WHAT YOU ARE ASKED TO DO —
Print, word for word, the lines running from the start of the entries through the line that contains "Image resolution: width=1512", including that line. Output only those lines.

(Element lookup entries)
┄┄┄┄┄┄

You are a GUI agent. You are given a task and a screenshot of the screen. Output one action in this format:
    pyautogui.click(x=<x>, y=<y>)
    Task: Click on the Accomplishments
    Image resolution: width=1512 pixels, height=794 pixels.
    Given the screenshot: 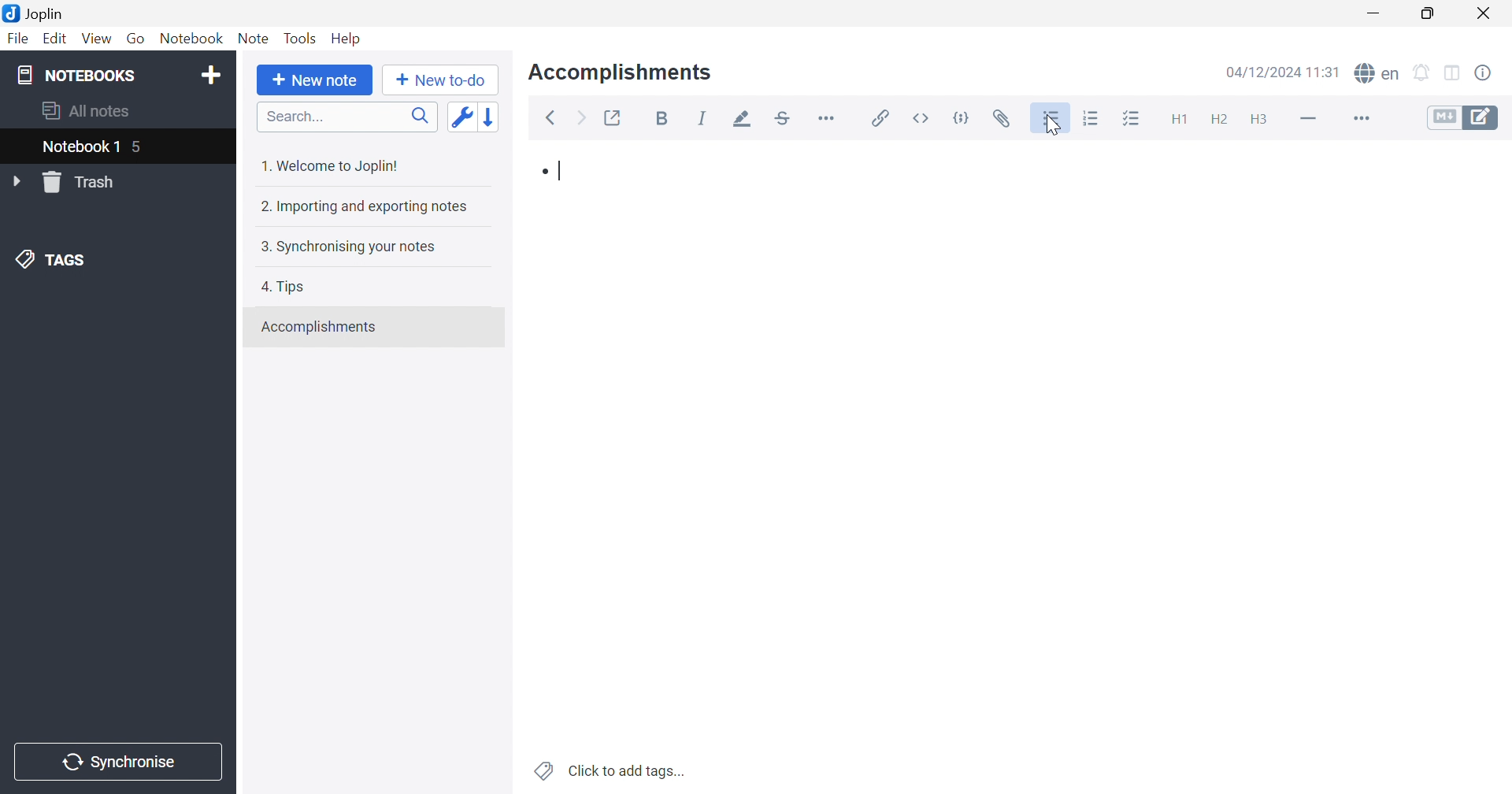 What is the action you would take?
    pyautogui.click(x=620, y=73)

┄┄┄┄┄┄

FINISHED EXERCISE —
You are a GUI agent. You are given a task and a screenshot of the screen. Output one action in this format:
    pyautogui.click(x=<x>, y=<y>)
    Task: Click on the Accomplishments
    Image resolution: width=1512 pixels, height=794 pixels.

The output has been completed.